Problem requirements
Shift every coordinate pair in the items below by adding 4 to each number. Rewrite all of their lines, requests included, and leave out the pictures.

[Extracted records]

........

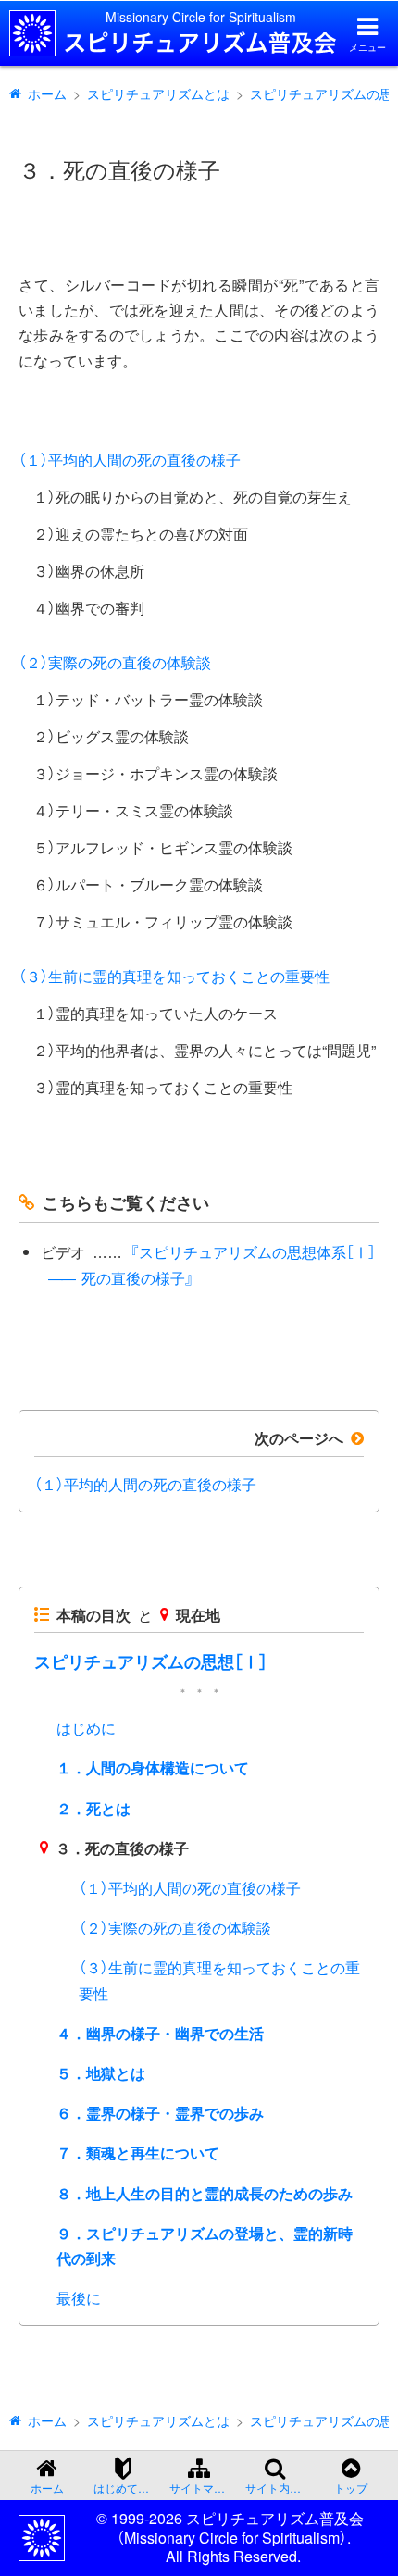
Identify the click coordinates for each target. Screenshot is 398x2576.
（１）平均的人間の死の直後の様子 (130, 459)
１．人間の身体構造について (152, 1767)
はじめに (86, 1727)
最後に (78, 2297)
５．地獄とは (100, 2073)
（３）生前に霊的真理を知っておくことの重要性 (174, 976)
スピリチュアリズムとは (158, 93)
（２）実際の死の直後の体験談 (115, 662)
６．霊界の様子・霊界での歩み (160, 2112)
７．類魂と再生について (137, 2152)
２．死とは (93, 1808)
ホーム (47, 93)
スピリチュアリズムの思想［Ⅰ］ (150, 1661)
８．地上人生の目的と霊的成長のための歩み (204, 2193)
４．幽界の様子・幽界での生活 (160, 2033)
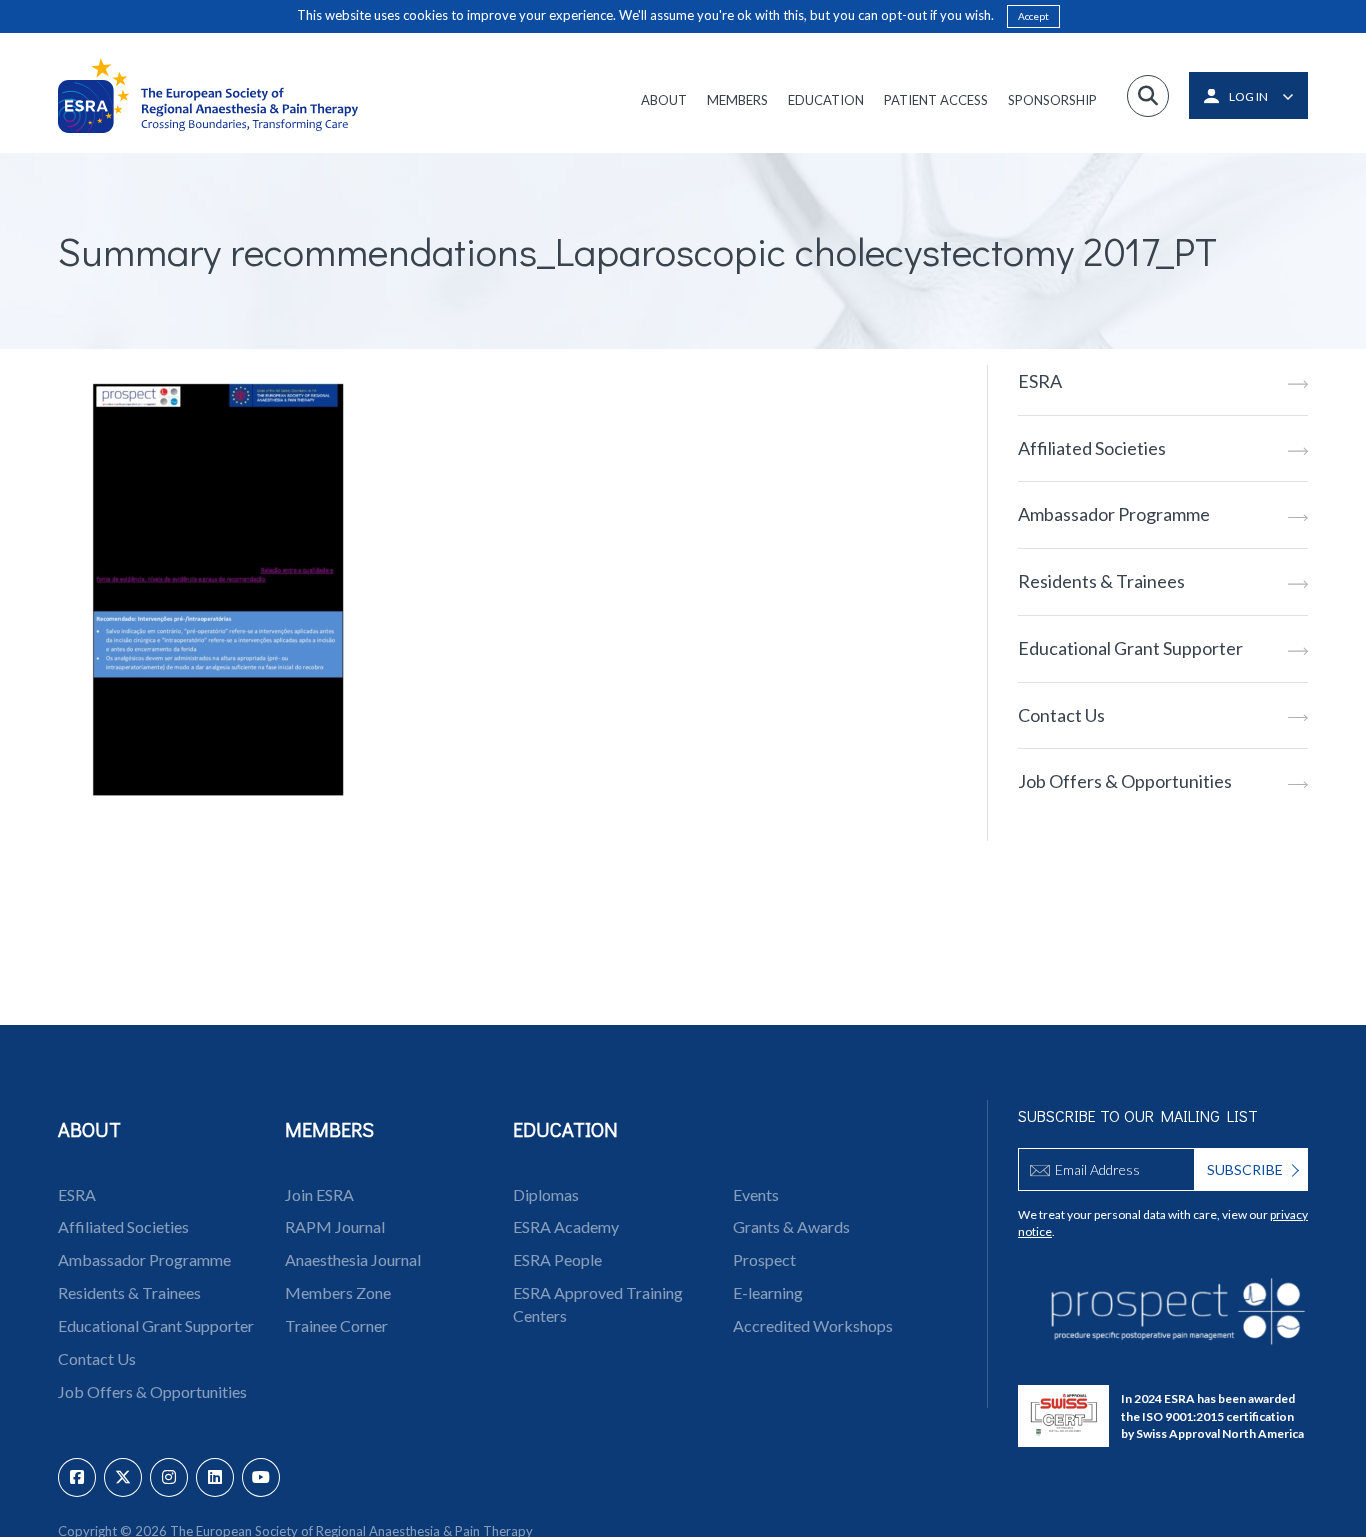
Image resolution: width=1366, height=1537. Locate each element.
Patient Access (936, 100)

........

The output
Identify the click coordinates for each target. Screenshot is 398x2576.
（１）平均的人間の死の直後の様子 (134, 463)
１．人間の身体構造について (156, 1771)
はじめに (90, 1731)
最後に (82, 2301)
５．地獄とは (104, 2077)
（３）生前に霊的真理を知っておくことの重要性 (178, 980)
スピリチュアリズムとは (162, 97)
（２）実際の死の直後の体験談 (119, 666)
６．霊界の様子・霊界での歩み (164, 2116)
７．類魂と再生について (141, 2156)
２．死とは (97, 1812)
ホーム (51, 97)
スピリチュアリズムの思想［Ⅰ］ (154, 1665)
８．地上人生の目的と霊的成長のための歩み (208, 2197)
４．幽界の様子・幽界での生活 (164, 2037)
Image resolution: width=1366, height=1537. Locate each element.
Patient Access (940, 104)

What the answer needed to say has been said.